(Screenshot grounding data)
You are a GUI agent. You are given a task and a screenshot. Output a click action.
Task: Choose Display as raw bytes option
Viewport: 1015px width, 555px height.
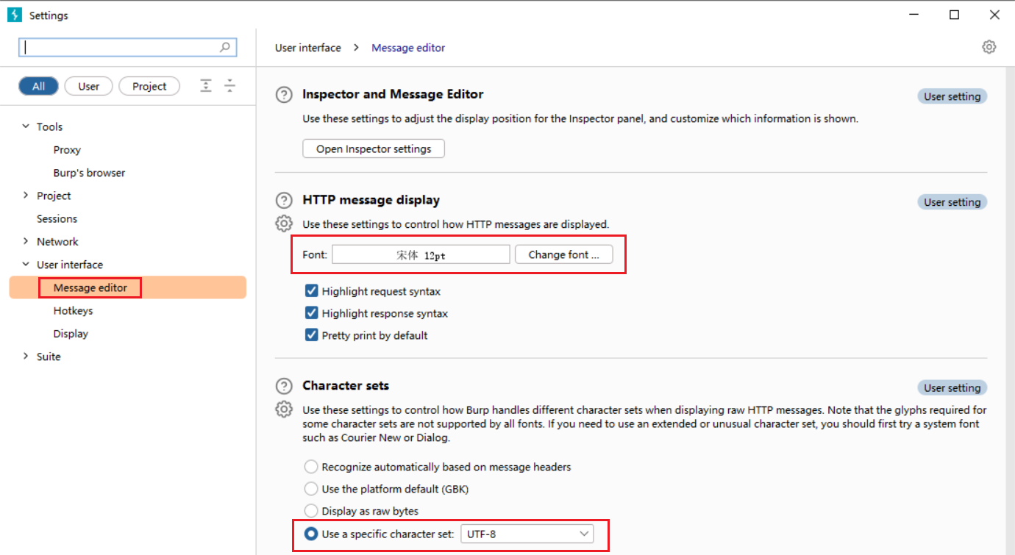(x=311, y=511)
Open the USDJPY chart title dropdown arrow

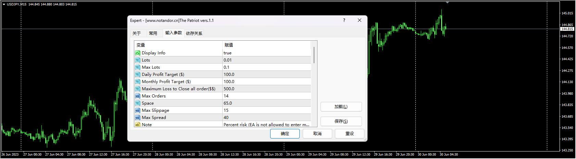tap(4, 4)
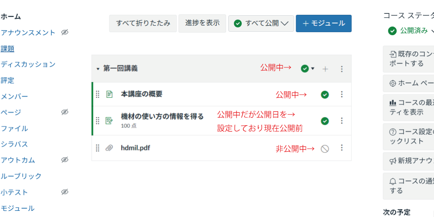Click the drag handle of 本講座の概要
The height and width of the screenshot is (220, 434).
point(98,94)
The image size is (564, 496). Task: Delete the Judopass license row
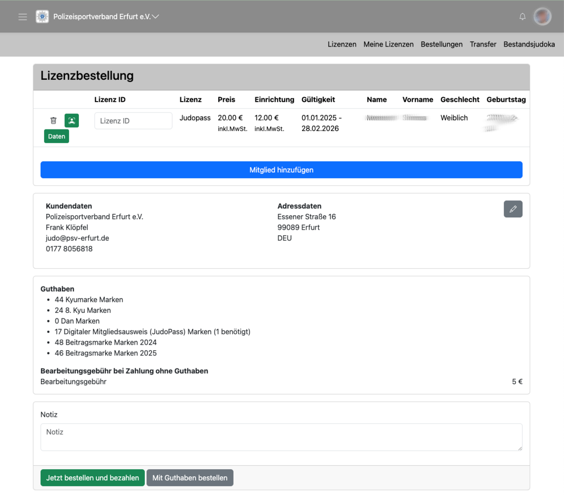click(x=54, y=121)
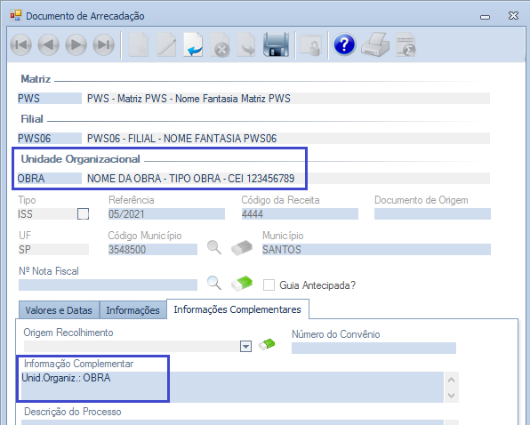The height and width of the screenshot is (425, 530).
Task: Go to previous record arrow
Action: pyautogui.click(x=48, y=45)
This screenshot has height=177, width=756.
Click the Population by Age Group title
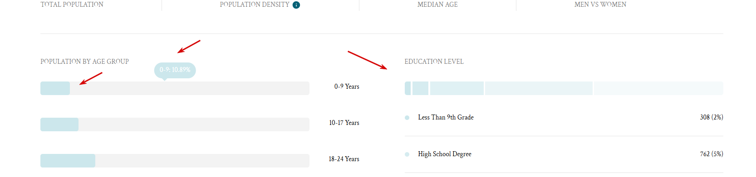[84, 62]
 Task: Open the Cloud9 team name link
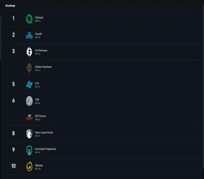coord(38,34)

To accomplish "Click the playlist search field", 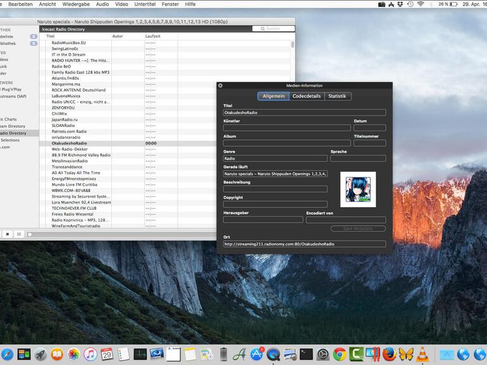I will [273, 29].
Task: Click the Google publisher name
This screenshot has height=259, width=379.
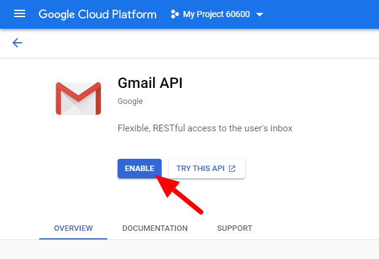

[TASK REQUIREMENTS]:
Could you state how many lines above include the word "This"? Reply with that number alone.

[ANSWER AREA]:
2